Material provided
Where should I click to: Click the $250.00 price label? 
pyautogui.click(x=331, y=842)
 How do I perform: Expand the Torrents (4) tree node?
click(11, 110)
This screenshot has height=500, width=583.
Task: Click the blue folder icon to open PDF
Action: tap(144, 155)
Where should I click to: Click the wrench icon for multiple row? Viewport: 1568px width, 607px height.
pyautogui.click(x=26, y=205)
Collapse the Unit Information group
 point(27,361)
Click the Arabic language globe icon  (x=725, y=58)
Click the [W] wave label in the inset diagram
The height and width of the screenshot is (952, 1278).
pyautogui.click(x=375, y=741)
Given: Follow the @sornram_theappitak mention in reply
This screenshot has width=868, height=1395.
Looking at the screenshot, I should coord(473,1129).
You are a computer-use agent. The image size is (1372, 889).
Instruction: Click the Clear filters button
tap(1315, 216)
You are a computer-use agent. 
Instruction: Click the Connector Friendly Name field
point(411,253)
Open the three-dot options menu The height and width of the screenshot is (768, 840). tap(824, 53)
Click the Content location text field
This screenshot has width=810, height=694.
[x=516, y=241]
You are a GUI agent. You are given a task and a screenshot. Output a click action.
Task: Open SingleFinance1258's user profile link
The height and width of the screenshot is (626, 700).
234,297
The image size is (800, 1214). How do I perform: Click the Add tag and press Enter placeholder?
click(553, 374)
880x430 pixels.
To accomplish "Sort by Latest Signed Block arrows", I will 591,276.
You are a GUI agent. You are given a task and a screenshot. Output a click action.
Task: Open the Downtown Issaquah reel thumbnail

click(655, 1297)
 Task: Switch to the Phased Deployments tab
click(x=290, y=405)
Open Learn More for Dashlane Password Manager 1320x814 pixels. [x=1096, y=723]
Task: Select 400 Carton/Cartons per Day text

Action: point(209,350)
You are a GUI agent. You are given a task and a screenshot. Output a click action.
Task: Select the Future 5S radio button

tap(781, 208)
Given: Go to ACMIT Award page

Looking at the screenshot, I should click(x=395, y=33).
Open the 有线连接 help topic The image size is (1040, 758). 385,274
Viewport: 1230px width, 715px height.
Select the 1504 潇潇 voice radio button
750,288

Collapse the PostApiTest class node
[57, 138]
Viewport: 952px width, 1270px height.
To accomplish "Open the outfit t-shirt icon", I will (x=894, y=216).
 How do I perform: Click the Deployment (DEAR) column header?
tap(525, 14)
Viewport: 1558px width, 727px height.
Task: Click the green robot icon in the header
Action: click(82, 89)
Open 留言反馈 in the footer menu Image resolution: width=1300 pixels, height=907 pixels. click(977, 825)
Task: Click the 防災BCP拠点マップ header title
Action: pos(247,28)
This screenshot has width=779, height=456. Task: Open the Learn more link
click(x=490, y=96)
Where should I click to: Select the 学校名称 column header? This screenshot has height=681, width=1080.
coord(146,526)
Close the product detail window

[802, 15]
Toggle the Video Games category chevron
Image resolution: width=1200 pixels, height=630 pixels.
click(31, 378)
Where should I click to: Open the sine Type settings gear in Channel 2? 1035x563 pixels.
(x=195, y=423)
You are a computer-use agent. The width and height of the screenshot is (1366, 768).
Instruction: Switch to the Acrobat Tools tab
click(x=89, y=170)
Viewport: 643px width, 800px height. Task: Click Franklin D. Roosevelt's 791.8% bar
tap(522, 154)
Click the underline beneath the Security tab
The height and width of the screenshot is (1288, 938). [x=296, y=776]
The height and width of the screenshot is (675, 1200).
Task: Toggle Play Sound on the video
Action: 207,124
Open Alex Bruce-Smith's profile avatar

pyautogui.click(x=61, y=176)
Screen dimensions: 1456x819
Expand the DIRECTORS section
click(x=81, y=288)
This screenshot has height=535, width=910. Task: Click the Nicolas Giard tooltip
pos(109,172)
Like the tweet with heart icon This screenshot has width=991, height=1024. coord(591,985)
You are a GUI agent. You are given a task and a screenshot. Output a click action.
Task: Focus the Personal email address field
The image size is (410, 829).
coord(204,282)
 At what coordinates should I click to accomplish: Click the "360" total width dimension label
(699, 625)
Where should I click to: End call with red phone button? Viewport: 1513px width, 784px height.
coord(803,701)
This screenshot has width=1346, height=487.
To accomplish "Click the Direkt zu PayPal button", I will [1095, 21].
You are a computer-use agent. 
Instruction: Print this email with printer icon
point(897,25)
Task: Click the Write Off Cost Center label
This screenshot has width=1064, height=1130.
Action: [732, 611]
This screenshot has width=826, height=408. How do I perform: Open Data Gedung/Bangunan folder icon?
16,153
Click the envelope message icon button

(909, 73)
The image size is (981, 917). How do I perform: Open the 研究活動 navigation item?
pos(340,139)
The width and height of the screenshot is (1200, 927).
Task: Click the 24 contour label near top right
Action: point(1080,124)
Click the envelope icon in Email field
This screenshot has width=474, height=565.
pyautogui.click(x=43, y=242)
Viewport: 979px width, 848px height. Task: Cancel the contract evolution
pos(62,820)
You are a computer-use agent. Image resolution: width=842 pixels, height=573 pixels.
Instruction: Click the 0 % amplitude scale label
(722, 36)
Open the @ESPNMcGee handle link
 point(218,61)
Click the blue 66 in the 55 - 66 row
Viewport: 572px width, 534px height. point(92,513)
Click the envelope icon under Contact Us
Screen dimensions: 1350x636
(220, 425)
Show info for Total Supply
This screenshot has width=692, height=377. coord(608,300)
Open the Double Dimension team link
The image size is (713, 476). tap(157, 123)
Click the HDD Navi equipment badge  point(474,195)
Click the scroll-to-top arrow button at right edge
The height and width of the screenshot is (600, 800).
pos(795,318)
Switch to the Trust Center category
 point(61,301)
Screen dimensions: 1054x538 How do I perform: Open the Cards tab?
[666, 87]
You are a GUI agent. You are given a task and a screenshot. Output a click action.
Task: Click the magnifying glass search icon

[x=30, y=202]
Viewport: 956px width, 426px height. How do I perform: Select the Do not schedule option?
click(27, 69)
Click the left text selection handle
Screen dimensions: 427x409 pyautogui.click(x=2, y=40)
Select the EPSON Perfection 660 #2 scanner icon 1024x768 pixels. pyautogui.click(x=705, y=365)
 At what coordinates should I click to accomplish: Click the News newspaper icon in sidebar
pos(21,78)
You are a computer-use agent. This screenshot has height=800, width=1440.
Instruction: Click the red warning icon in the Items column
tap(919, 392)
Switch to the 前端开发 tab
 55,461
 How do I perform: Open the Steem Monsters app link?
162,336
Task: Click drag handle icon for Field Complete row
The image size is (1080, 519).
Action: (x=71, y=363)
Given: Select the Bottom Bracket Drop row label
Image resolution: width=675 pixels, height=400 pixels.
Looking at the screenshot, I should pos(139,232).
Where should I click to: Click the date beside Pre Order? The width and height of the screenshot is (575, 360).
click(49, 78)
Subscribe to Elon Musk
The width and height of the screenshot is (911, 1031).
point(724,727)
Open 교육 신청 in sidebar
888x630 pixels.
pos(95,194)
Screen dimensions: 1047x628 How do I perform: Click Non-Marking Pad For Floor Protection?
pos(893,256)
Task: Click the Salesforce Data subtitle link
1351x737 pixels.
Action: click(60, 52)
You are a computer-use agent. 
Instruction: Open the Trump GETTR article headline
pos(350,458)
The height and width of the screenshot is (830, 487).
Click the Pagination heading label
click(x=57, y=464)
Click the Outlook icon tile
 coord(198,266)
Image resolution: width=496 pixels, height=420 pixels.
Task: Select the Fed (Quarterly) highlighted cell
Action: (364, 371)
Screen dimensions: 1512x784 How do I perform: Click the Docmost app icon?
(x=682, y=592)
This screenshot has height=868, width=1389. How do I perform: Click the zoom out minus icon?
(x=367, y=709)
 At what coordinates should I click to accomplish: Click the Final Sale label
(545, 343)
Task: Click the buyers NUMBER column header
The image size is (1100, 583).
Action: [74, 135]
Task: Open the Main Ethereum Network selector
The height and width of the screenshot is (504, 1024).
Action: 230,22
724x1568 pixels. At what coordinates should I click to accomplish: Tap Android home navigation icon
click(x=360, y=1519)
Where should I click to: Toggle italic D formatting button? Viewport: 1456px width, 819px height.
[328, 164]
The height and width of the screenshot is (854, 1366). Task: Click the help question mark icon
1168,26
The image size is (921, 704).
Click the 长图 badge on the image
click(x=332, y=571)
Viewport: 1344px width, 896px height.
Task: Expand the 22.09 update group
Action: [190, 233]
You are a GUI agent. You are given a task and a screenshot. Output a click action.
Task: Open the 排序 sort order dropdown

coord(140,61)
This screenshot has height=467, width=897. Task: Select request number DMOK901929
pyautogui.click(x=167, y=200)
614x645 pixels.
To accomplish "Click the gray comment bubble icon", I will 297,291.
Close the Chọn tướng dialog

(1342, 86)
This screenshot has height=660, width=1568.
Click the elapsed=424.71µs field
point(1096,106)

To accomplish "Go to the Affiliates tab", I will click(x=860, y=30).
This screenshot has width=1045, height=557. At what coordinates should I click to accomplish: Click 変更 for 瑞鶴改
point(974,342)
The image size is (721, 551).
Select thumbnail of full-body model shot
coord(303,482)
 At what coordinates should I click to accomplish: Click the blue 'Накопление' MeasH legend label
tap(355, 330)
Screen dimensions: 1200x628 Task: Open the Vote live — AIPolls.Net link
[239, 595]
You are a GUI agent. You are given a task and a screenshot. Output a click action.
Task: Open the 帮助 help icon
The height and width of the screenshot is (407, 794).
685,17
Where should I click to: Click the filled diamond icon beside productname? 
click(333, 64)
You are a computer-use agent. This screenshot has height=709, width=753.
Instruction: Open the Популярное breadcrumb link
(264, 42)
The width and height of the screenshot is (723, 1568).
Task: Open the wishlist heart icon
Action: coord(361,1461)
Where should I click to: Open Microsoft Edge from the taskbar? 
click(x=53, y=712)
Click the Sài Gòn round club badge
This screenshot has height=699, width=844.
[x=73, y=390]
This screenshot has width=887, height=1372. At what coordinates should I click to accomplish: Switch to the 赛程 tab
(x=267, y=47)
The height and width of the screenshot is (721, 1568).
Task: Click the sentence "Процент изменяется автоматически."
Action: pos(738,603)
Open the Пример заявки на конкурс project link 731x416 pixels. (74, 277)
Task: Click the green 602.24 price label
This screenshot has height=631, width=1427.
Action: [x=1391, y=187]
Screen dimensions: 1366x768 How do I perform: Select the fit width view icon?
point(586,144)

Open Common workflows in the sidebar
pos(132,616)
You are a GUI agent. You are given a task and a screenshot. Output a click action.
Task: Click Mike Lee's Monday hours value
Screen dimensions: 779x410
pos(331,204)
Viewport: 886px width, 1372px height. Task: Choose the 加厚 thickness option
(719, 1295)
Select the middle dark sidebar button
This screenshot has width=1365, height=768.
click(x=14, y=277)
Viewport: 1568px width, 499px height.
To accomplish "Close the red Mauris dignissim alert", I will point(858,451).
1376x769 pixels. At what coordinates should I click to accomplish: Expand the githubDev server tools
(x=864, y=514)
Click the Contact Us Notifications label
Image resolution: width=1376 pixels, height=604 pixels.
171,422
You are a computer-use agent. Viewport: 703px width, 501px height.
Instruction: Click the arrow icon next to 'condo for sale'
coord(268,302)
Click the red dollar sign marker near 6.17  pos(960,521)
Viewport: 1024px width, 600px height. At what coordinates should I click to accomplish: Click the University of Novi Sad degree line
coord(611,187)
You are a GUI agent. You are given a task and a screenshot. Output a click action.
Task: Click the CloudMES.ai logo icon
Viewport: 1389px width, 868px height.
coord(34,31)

Work to complete
Scan the material above for the word "Contact", and copy each line where it appears.

Exercise answer
Click the envelope icon under Contact Us
Click the Contact Us Notifications label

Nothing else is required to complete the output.